Given task ▸
Copy out the rows below, starting with the line that contains "Switch to the 詳細仕分け sub-tab" and going on through the line that contains "Choose Google Pay". Reproduce nothing before or after that span.

--------------------

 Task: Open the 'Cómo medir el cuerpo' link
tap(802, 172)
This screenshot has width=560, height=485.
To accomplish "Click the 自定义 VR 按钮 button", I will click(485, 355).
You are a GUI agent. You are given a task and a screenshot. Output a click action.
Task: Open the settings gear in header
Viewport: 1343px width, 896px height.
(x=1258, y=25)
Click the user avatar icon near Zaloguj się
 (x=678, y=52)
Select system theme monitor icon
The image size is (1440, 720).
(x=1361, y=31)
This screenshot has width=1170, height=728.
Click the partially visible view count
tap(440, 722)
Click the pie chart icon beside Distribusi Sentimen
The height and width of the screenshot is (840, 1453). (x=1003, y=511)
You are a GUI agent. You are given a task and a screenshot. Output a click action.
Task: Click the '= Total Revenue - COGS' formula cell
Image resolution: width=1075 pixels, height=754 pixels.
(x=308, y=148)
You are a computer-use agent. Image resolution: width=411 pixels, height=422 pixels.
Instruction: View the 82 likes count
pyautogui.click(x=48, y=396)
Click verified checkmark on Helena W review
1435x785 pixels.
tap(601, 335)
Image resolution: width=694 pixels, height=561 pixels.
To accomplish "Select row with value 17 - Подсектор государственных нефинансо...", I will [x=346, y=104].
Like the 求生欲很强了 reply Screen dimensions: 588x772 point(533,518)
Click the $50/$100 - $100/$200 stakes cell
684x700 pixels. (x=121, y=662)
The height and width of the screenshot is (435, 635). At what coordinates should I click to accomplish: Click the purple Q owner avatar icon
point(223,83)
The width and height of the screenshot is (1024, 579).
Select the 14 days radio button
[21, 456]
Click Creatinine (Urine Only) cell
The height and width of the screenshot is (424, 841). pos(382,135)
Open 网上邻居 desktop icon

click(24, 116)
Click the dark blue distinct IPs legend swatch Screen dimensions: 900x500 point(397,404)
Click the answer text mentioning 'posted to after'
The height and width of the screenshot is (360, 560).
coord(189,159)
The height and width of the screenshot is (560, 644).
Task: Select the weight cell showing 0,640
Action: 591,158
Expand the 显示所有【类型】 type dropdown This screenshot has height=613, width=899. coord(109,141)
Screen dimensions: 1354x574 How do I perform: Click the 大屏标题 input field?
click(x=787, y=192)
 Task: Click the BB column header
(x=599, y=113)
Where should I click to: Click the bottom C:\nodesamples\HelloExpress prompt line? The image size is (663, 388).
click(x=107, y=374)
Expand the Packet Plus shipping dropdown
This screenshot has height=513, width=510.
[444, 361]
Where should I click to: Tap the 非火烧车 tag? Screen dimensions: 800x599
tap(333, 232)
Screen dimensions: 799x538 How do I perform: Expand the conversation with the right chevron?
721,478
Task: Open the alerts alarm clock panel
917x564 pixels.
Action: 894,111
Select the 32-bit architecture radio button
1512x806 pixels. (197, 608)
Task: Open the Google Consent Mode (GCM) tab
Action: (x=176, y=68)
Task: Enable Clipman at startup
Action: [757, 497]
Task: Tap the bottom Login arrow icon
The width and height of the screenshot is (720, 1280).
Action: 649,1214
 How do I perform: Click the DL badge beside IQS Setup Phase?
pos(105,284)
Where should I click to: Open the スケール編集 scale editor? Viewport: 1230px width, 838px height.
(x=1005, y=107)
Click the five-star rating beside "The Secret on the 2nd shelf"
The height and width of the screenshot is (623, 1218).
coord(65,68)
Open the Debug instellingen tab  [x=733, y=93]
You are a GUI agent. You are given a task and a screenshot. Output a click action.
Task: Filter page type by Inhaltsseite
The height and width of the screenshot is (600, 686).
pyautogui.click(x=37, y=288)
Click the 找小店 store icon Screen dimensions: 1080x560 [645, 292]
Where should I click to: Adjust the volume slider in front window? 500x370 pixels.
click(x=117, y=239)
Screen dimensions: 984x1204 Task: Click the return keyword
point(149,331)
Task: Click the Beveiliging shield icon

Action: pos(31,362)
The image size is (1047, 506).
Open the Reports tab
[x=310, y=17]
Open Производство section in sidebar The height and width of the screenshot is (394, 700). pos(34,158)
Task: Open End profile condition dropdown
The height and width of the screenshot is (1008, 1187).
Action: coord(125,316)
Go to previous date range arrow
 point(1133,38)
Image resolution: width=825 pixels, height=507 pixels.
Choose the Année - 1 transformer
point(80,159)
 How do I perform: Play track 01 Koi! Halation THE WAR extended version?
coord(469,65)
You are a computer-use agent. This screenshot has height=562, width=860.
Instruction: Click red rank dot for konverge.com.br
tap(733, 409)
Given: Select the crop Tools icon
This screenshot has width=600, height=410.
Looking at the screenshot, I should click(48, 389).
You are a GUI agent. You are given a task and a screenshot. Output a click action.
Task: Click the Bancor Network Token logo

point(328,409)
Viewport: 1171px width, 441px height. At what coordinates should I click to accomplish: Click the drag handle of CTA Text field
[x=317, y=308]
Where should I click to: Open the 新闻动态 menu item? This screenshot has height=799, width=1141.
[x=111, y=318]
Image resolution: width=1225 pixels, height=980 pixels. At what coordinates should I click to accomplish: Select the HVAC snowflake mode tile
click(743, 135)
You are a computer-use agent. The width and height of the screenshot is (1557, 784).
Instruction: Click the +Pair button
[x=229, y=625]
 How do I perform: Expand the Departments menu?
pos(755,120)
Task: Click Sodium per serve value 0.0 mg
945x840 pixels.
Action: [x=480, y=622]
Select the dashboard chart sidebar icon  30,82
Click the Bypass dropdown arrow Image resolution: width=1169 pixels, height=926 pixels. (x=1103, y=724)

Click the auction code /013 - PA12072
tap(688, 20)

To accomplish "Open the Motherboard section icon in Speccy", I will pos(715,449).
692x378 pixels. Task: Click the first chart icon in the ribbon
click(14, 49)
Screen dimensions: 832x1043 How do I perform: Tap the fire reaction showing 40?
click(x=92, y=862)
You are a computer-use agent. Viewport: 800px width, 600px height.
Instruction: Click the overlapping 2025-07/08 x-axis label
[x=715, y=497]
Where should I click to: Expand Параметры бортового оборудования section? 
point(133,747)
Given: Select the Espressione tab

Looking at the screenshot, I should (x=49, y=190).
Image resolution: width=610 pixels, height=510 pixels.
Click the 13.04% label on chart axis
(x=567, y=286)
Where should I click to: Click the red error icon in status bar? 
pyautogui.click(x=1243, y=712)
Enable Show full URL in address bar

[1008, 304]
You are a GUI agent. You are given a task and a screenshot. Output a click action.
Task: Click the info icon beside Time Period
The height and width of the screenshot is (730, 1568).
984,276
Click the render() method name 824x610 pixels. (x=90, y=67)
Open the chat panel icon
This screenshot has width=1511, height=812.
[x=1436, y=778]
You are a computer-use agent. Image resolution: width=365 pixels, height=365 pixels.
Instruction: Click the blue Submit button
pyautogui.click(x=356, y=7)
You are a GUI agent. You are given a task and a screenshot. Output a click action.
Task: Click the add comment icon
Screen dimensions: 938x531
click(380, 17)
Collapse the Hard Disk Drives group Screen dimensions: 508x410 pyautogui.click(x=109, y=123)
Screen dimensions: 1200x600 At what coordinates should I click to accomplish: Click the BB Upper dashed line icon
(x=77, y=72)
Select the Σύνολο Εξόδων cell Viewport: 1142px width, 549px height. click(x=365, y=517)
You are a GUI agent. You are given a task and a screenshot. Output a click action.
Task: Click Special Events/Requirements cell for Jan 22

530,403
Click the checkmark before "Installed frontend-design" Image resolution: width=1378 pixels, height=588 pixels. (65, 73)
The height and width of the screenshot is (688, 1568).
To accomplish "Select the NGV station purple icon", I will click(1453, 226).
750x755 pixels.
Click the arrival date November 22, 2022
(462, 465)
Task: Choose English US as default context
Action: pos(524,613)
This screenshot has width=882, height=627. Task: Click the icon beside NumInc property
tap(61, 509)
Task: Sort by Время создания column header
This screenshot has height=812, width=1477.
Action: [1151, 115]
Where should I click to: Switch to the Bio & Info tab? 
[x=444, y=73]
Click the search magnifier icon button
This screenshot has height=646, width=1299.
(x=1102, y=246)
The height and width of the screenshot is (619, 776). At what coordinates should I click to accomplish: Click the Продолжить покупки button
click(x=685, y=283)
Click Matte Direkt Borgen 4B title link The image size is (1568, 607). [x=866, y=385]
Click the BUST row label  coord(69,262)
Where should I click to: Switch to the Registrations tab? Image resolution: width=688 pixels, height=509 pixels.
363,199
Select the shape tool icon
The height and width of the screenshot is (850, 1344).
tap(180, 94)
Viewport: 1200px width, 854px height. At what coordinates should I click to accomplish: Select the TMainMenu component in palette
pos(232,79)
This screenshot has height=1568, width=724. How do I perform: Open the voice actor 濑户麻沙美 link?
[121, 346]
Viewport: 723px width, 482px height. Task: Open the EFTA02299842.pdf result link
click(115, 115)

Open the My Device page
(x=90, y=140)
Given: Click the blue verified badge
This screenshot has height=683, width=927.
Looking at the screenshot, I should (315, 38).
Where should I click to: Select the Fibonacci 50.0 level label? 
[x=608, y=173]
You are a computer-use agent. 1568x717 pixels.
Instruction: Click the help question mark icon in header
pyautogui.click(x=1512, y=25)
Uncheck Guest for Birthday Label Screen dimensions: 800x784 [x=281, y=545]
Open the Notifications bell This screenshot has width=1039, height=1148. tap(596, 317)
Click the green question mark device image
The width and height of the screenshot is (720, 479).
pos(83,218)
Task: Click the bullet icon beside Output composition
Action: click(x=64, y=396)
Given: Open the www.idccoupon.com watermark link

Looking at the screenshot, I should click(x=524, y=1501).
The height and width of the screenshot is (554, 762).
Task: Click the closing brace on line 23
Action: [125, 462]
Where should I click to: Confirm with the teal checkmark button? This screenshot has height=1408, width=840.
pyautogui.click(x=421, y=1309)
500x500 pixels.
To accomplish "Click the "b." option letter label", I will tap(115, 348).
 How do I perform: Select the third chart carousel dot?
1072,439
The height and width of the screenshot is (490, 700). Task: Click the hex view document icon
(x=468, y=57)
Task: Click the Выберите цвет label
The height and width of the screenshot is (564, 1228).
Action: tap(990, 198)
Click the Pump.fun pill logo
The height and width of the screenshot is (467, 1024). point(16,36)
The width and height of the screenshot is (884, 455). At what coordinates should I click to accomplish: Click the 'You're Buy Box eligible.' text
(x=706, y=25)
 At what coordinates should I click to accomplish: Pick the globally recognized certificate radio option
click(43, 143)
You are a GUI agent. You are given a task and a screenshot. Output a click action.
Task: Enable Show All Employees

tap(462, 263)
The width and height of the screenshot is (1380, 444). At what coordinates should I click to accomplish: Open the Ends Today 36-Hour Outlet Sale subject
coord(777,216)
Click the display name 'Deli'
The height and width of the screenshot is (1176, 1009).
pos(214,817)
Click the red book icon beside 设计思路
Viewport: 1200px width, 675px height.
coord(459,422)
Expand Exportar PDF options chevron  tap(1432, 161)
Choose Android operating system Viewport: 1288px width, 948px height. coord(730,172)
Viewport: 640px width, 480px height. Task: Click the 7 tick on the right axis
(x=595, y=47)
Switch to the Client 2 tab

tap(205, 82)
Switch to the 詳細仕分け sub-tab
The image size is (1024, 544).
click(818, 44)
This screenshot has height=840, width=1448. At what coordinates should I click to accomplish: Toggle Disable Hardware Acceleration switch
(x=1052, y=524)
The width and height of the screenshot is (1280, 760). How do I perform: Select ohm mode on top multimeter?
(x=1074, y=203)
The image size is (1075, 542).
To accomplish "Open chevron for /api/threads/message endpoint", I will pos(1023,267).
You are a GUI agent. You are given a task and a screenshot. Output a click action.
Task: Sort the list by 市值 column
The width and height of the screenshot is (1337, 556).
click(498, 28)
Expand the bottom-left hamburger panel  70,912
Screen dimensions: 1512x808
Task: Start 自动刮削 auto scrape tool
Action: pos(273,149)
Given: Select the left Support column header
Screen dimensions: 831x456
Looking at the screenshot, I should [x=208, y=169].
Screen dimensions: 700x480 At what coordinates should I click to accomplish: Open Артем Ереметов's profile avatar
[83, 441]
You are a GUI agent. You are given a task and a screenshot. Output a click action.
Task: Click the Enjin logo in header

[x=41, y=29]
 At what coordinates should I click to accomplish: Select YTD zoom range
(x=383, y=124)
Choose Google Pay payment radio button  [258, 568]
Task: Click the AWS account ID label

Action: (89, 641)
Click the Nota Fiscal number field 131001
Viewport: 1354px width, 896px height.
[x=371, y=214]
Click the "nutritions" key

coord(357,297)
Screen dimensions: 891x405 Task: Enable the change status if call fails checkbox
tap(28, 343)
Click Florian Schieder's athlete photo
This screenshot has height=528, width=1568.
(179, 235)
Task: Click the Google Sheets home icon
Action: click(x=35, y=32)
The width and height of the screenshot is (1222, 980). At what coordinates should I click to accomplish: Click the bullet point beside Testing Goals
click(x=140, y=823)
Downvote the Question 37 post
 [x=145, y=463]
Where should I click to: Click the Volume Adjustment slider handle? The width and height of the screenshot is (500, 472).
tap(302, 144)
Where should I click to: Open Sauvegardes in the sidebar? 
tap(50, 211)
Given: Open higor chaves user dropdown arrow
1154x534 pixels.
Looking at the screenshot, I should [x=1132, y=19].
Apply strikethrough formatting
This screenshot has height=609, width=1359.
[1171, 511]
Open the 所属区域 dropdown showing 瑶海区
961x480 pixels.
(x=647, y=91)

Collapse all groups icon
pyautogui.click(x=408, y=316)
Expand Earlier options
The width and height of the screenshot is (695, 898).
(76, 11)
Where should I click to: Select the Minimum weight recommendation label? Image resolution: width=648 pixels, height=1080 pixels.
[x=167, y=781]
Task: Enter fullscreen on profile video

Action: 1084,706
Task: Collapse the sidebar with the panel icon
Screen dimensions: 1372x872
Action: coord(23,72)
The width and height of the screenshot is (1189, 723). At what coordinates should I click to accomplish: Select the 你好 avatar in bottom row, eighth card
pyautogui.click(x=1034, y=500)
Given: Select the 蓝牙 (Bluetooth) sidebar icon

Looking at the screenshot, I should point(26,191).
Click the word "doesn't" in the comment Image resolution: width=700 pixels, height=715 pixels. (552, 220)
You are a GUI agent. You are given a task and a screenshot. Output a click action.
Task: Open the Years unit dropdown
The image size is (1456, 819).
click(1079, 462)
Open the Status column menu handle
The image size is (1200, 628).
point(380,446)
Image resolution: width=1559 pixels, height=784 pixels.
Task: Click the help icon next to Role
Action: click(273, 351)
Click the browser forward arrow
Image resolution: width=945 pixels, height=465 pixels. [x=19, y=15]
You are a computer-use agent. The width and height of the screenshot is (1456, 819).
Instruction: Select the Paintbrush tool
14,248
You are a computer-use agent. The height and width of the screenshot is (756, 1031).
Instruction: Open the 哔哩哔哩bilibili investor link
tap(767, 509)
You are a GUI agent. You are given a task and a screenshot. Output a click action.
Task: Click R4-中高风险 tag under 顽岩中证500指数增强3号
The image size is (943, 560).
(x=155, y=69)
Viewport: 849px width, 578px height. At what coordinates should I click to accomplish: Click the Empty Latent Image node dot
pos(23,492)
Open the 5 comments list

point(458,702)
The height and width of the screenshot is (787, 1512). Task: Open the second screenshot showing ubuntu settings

--------------------

Exercise solution ▸
Switch to the 詳細仕分け sub-tab
The image size is (1024, 544).
click(818, 44)
This screenshot has height=840, width=1448. At what coordinates should I click to accomplish: Toggle Disable Hardware Acceleration switch
(x=1052, y=524)
The width and height of the screenshot is (1280, 760). How do I perform: Select ohm mode on top multimeter?
(x=1074, y=203)
The image size is (1075, 542).
To accomplish "Open chevron for /api/threads/message endpoint", I will pos(1023,267).
You are a GUI agent. You are given a task and a screenshot. Output a click action.
Task: Sort the list by 市值 column
The width and height of the screenshot is (1337, 556).
click(498, 28)
Expand the bottom-left hamburger panel  70,912
Screen dimensions: 1512x808
Task: Start 自动刮削 auto scrape tool
Action: pos(273,149)
Given: Select the left Support column header
Screen dimensions: 831x456
Looking at the screenshot, I should [x=208, y=169].
Screen dimensions: 700x480 At what coordinates should I click to accomplish: Open Артем Ереметов's profile avatar
[83, 441]
You are a GUI agent. You are given a task and a screenshot. Output a click action.
Task: Click the Enjin logo in header

[x=41, y=29]
 At what coordinates should I click to accomplish: Select YTD zoom range
(x=383, y=124)
Choose Google Pay payment radio button  [258, 568]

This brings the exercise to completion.